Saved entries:
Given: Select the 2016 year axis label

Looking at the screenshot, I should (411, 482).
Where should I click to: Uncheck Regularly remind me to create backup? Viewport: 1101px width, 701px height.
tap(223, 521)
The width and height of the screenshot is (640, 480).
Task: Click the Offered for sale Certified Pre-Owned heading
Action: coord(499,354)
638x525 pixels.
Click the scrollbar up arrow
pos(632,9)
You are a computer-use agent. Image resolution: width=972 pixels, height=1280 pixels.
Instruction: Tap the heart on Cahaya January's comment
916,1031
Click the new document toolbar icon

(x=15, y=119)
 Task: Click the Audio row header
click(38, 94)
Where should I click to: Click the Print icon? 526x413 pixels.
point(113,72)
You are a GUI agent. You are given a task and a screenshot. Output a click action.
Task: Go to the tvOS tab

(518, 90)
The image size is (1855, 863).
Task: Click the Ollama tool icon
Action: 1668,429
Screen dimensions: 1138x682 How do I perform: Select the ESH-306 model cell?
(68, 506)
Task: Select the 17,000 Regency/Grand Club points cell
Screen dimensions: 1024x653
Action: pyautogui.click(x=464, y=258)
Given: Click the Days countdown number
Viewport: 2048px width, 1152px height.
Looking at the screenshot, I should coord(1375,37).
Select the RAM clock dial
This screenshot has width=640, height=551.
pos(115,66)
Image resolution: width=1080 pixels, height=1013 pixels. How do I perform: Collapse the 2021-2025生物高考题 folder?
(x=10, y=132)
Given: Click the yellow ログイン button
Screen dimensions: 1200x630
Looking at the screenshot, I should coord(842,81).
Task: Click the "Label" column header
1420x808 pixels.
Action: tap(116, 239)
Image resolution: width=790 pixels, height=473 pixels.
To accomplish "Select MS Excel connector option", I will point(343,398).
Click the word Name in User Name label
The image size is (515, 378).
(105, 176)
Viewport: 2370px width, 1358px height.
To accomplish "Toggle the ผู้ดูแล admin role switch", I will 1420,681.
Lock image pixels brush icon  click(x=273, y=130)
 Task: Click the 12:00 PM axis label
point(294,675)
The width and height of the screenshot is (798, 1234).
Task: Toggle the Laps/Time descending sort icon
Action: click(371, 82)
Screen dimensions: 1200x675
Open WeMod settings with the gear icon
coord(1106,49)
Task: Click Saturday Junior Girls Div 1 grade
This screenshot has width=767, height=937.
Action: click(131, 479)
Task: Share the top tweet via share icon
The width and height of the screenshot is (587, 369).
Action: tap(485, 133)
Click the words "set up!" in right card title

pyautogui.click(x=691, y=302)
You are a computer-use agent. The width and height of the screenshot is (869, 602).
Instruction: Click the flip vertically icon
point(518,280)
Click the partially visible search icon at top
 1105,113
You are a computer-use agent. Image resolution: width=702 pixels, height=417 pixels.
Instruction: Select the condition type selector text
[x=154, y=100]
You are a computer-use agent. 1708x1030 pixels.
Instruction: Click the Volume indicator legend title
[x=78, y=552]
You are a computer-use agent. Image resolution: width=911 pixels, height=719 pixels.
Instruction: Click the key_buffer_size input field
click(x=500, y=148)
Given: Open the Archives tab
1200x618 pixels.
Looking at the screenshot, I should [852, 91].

• INSTRUCTIONS TO FOLLOW: Please retype the data exactly as it stands, from its first line down to the line that contains "You are a GUI", then stop.

• EXPECTED OUTPUT:
Given: Select the 2016 year axis label

Looking at the screenshot, I should (411, 482).
Where should I click to: Uncheck Regularly remind me to create backup? Viewport: 1101px width, 701px height.
tap(223, 521)
The width and height of the screenshot is (640, 480).
Task: Click the Offered for sale Certified Pre-Owned heading
Action: coord(499,354)
638x525 pixels.
Click the scrollbar up arrow
pos(632,9)
You are a computer-use agent. Image resolution: width=972 pixels, height=1280 pixels.
Instruction: Tap the heart on Cahaya January's comment
916,1031
Click the new document toolbar icon

(x=15, y=119)
 Task: Click the Audio row header
click(38, 94)
Where should I click to: Click the Print icon? 526x413 pixels.
point(113,72)
You are a GUI agent. You are given a task and a screenshot. Output a click action.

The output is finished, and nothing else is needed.